Riley membuat senyum pahit saat ia memutuskan permintaan maaf yang dibutuhkan.
Angin dingin malam mulai bertiup pada mayat di hutan.

***

Insiden hilangnya Riley akhirnya mencapai Hitungan telinga Stein.
Sera dan Ian yang mencoba untuk tidak marah Stein yang telah meledak sebelum karena Lady Orelly tersentak keras dan kemudian mulai membuat cegukan.

'' Katakan lagi dengan hati-hati Ian.

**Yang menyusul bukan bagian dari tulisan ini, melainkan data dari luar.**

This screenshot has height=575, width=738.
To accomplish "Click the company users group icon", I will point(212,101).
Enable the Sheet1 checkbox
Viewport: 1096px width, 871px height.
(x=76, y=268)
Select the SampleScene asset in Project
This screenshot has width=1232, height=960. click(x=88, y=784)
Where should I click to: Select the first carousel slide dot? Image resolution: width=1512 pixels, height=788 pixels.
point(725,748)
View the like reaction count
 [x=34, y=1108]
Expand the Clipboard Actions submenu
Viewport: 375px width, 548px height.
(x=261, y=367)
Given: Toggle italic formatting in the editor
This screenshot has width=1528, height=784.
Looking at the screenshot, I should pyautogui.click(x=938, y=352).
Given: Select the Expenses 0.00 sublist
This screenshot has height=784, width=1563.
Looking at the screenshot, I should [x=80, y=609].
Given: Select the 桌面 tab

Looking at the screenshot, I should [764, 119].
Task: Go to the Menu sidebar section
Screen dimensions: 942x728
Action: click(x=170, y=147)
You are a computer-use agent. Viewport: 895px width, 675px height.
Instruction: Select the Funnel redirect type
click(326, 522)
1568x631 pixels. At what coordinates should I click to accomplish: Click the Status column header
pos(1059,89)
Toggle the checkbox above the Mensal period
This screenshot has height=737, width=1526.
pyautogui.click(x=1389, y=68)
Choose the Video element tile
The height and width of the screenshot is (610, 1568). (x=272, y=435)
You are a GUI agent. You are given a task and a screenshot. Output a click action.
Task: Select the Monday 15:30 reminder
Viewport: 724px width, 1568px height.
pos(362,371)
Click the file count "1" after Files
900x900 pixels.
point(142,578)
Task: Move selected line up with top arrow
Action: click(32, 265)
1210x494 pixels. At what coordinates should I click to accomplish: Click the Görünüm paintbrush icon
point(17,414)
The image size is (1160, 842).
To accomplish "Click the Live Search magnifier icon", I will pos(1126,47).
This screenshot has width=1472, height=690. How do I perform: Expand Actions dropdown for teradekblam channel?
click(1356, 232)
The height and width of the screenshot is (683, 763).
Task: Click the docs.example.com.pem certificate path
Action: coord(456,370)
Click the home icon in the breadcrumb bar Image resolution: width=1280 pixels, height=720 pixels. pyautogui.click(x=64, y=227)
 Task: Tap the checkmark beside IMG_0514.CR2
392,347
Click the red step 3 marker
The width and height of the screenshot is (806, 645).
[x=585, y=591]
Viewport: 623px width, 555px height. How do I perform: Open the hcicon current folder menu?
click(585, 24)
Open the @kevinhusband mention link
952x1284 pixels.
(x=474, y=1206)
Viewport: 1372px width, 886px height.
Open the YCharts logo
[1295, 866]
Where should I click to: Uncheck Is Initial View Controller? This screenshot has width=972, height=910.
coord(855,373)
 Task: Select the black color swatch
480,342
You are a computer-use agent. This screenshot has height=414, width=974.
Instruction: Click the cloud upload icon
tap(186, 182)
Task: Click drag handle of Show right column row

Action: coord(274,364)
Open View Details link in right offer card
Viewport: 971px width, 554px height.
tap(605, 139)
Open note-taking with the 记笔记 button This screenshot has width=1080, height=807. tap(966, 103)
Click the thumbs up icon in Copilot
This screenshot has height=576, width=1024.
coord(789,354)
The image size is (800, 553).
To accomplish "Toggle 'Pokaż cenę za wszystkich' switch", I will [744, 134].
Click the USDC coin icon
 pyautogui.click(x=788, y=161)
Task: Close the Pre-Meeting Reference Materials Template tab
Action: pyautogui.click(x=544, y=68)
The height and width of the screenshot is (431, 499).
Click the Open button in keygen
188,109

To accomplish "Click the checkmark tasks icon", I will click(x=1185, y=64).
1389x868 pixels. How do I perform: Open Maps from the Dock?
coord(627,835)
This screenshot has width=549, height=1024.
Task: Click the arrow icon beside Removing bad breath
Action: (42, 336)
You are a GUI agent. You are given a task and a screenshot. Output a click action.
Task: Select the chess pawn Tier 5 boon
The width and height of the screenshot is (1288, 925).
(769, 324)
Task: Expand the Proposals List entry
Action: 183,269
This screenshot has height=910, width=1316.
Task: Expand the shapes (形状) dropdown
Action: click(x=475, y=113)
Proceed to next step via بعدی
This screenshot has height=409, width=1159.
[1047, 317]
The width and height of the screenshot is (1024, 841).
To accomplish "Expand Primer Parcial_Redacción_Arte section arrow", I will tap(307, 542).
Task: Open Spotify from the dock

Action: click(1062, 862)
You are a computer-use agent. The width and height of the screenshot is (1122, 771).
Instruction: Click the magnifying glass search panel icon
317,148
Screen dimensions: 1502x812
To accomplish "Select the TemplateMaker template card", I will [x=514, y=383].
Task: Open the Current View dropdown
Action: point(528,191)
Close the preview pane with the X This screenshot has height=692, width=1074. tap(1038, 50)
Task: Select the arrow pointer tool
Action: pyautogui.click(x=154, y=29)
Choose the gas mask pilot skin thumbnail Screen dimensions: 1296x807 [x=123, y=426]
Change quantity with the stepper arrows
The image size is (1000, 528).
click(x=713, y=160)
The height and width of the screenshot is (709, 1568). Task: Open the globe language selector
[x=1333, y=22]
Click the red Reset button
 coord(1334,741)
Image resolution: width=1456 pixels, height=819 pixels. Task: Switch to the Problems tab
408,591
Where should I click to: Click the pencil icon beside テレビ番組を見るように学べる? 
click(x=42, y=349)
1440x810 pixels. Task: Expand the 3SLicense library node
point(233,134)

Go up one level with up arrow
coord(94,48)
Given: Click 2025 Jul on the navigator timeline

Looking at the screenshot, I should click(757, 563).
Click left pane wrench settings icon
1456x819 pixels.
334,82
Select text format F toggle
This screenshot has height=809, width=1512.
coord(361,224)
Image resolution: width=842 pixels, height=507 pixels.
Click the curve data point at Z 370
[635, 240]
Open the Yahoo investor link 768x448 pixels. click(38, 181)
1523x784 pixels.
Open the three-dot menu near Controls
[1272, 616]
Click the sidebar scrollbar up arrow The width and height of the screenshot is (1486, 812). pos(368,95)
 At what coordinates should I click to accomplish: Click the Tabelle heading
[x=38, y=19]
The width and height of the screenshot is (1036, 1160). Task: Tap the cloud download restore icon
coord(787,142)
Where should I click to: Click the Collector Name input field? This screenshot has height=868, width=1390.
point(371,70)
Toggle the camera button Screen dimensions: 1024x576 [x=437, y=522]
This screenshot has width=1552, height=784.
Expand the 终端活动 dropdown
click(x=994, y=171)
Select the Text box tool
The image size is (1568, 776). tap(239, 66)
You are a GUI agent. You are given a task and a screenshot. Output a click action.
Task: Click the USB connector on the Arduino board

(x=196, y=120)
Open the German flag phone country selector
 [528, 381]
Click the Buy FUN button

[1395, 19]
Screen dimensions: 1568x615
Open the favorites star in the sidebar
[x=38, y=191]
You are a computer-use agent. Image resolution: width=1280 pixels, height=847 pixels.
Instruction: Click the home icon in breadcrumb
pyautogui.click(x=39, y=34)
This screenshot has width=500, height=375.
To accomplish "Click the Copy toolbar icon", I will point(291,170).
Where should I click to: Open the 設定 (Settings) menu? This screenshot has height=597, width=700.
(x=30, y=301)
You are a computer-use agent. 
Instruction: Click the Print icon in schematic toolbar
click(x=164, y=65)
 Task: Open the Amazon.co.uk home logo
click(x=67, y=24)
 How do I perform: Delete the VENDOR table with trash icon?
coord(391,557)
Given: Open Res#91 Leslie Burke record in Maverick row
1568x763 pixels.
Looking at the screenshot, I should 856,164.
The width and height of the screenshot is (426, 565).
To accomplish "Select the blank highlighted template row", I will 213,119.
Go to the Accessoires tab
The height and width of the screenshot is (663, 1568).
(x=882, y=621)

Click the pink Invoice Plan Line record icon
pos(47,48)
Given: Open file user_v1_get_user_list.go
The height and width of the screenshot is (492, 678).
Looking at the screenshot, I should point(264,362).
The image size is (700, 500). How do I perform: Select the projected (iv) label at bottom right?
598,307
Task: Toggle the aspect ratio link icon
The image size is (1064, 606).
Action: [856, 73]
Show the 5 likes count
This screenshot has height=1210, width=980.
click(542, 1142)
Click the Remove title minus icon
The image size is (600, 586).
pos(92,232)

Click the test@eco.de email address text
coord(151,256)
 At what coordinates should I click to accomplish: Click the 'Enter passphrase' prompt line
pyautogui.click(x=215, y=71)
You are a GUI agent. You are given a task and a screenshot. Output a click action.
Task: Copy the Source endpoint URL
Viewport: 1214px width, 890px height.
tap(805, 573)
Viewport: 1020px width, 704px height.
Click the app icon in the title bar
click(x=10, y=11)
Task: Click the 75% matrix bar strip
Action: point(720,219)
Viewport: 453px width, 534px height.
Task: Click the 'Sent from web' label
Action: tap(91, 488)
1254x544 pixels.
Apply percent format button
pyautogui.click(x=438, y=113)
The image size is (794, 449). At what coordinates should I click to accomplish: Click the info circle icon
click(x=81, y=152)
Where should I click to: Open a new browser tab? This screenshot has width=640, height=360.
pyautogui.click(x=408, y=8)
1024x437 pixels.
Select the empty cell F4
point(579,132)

Riley telah menghilang? ''
'' Itu ... ''

Riley sudah diperlakukan seperti sampah di mansion.
Apa yang akan terjadi jika kata-kata 'ia mungkin telah diculik oleh pembunuh' yang mengatakan ketika Hitungan Stein benar-benar marah sudah?

'' ... ''
'' ... ''

Ian dan Sera yang tidak ingin mempertimbangkan konsekuensi menutup mulut mereka dan saling memandang.
Hipotetis, Hitung Stein adalah mungkin untuk mengatakan kata-kata ini:

"Apa? Dia diculik oleh pembunuh? Menyedihkan, tidak perlu untuk mencarinya. The Iphelleta rumah tidak perlu kegagalan tersebut. '

... kemudian Riley akan berada dalam situasi yang sama dengan Orelly yang baru saja dibuang.
Yang berarti, mereka tidak akan diizinkan untuk menyimpan Tuan Muda.

'' Itu ... ''

Ian yang memiliki sedikit bakat untuk kata-kata mulai meremas otaknya untuk ide-ide.
Bagaimana saya bisa melewati krisis ini?
Alasan apa yang saya buat?
Hanya ketika bibirnya yang kering hendak membuka ...

'' ... Apakah Anda memanggil saya? ''
'' ...?! ''

Suara familiar muncul dari belakang Ian.